It was cold in her school, she remembered, even though she never blamed the broken window placed facing her. It was always broken and was never fixed. Innocently childish she believed it was designed that way. The little girl grew up looking at the sun shining between that lost piece of glass. She would close her eyes and wait for the warm sunlight heating her face.
The window was unusually long and stood gigantic in front of her. Whoever designed that window had the vision of light the same as her. At that innocent time, she didn’t mind the broken part that time to time would remind her how cold and fearful the winter was. Her parents never knew about the window and the school never noticed such detail. The little girl never spied on the window. It was her secret. She thought it was a bond between her and the sun.
The light around her face gave her the advantage of beauty.
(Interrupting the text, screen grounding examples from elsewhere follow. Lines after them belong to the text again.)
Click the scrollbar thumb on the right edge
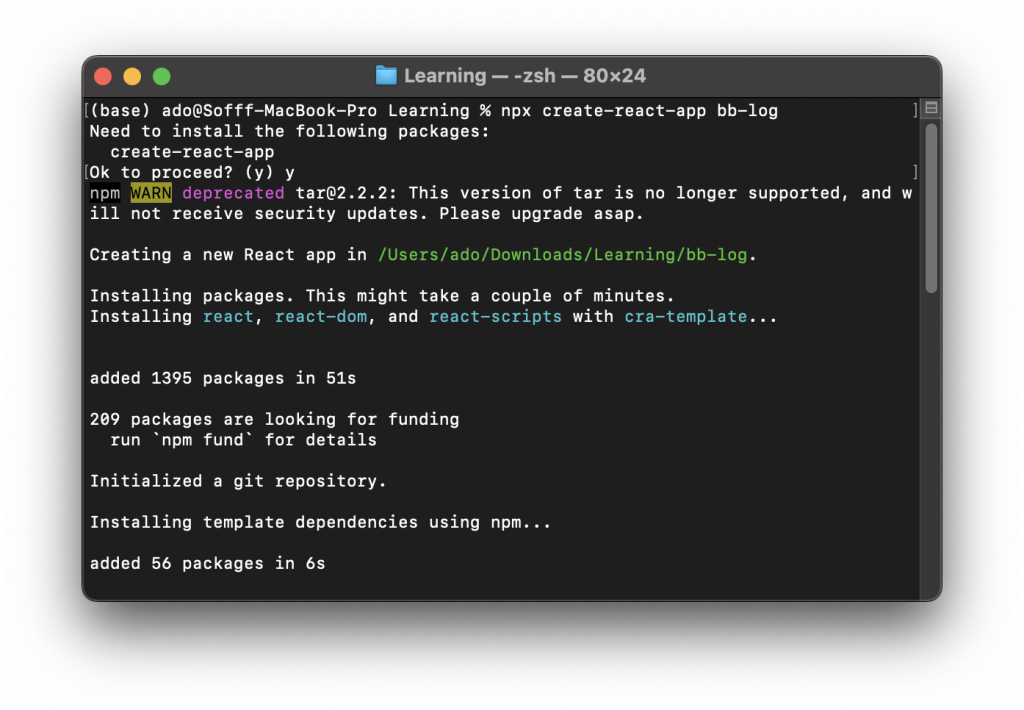[931, 208]
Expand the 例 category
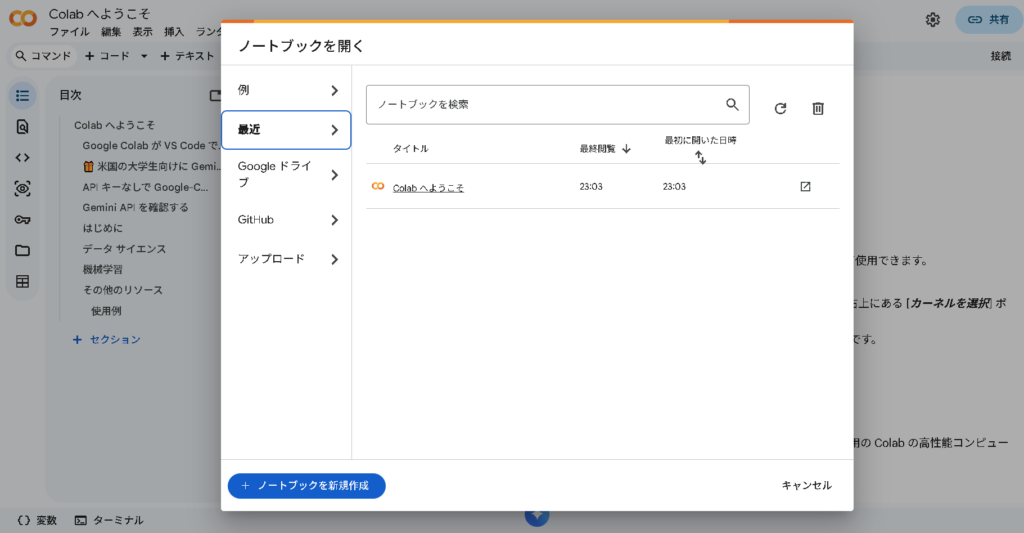The height and width of the screenshot is (533, 1024). click(286, 90)
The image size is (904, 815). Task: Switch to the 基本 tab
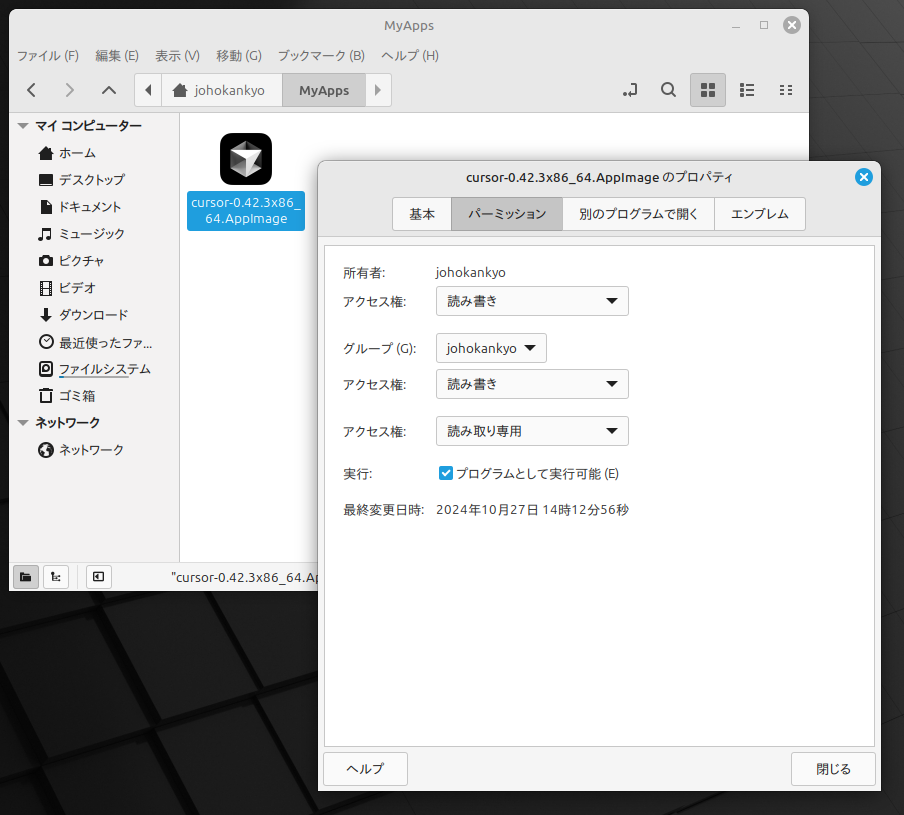tap(422, 214)
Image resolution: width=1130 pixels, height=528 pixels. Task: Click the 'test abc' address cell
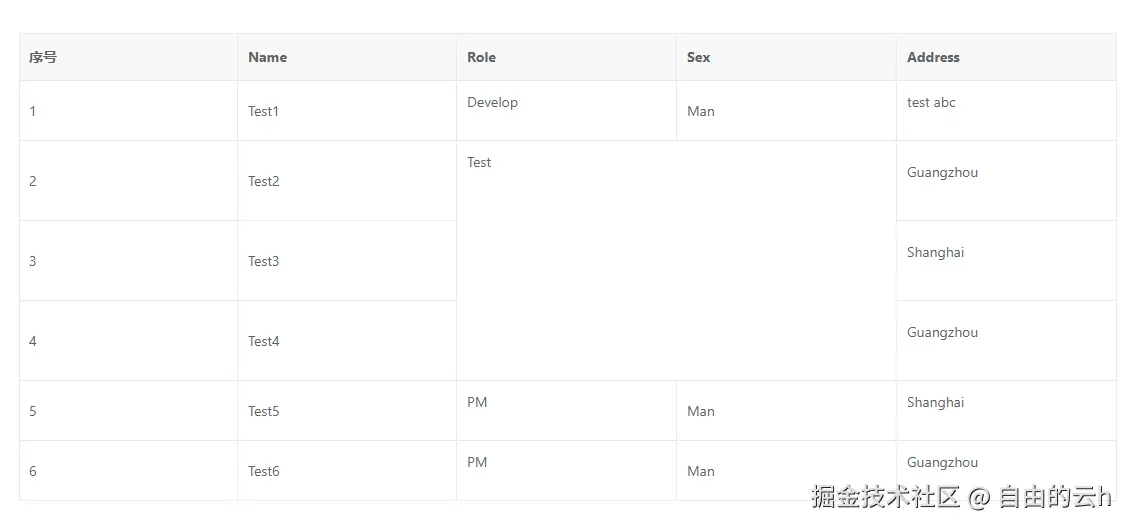[x=931, y=103]
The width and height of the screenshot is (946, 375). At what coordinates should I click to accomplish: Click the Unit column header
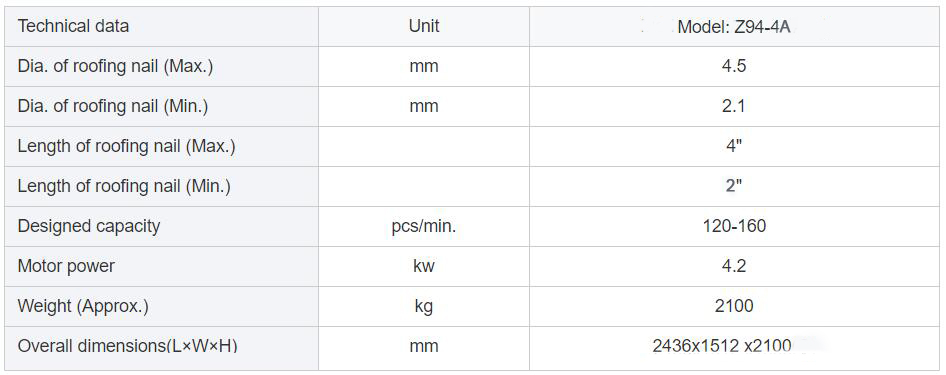424,27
She was never aware of that since her feeling of beauty was selfless. The inconvenience of the broken window would rebel over her small body at times, leaving her hands cold. She would find refuge in her music playing the old piano placed next to the window. During those cold winter days, she believed *Bach, was her enemy. It was the winter’s wind traveling through that empty space of glass. Playing Bach was the most difficult thing to do when her hands were cold. He must have never had a broken window, she thought every time she tried to play his music.
The piano teacher, a beautiful red hair woman, would take her hands and warm them with hers. Ok not Bach, she answered pleasantly, how about *Chopin?
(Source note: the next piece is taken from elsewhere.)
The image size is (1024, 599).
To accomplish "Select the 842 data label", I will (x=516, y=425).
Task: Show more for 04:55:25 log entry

She wasn’t sure she liked playing piano or wanted to stay warm, either way, she learned to play very well. Her melody would travel outside the window and mingle with the air ignoring the cold or warm day. The window gave her light she gave back sound. That’s all she could give.
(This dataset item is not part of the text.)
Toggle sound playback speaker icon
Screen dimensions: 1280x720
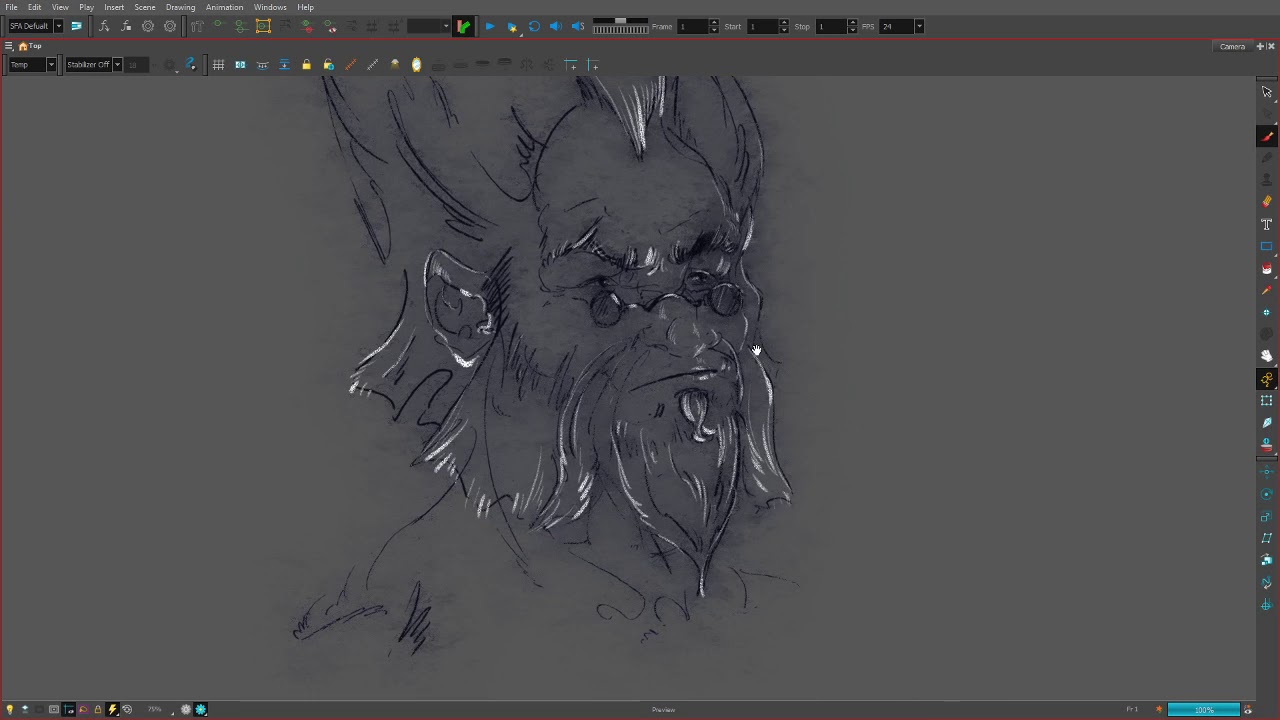coord(556,27)
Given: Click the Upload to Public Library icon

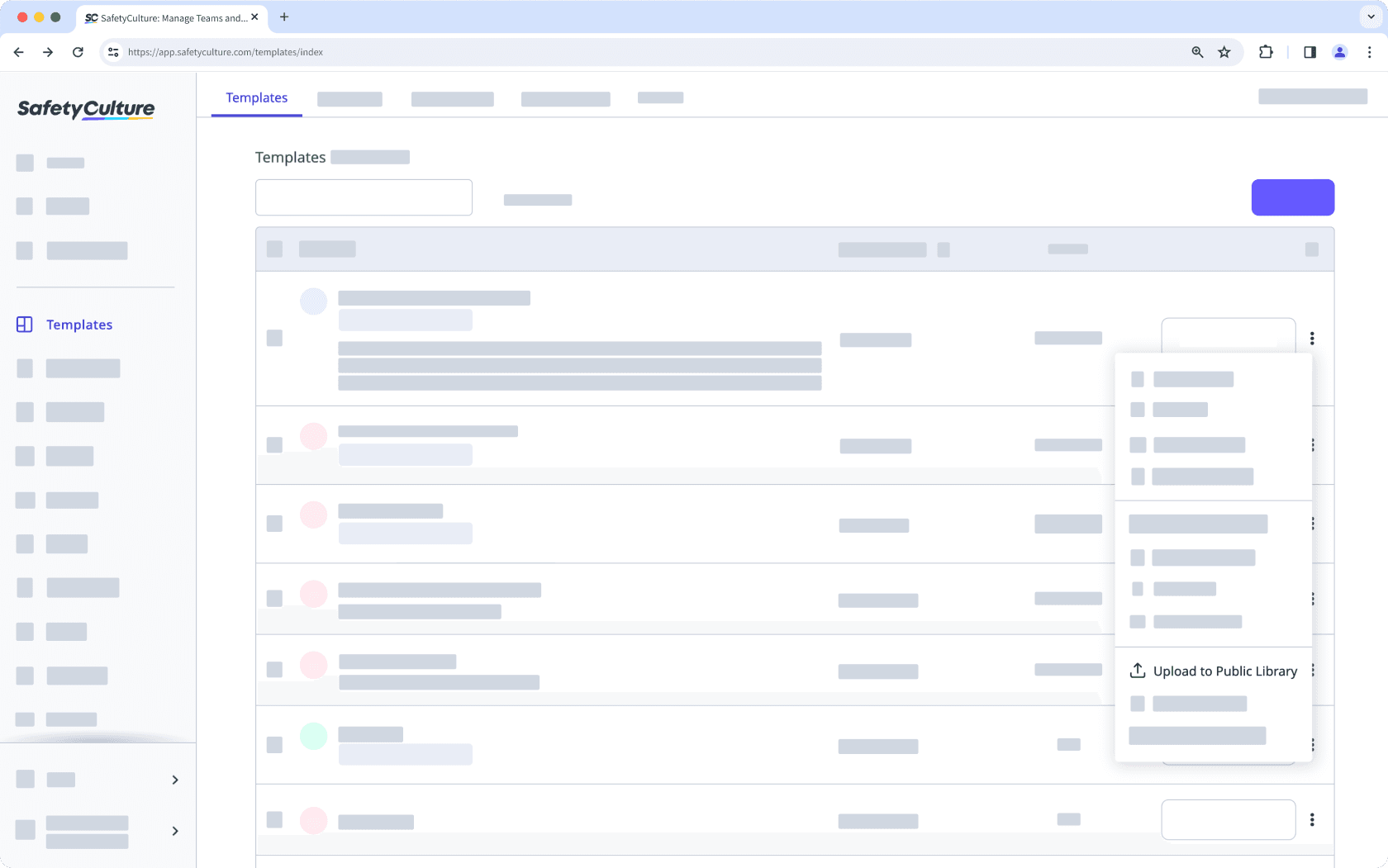Looking at the screenshot, I should point(1138,671).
She saw her body grow to look at the glass’ reflection, yet the broken window never changed. The change was abstract and bias. It wasn’t fair that only she transformed. On the window, the change was static and stubborn. The more she grew the more she pitied it. She wasn’t sure who was an orphan, her or the window. Yet, betray was not what she had in mind. She was the only friend that window had. The only one that noticed the broken piece. She learned to see light through that window and a small rebellious freedom. It was her secret escape combined with her imagination and the sound of her melody. She loved that place. It was her playground.
The last day of school was a farewell. Sentimental to her memories she looked through the window for the last time. For a while, she placed her hand touching the glass leaving her fingerprints as she did every year. The glass had preserved her hand prints since the first grade. At that moment she saw her childhood reflecting back through the glass. She wasn’t sure it was the glass or her that had preserved the diary of her young life. Either way, she was happy. Growing up was a funny journey. Before leaving, as a lost lover she left attaching a white piece of paper with beautiful handwriting:
Broken Window
*Johann Sebastian Bach, 1685-1750, German composer.
*Fredric Chopin, 1810-1849, Polish composer.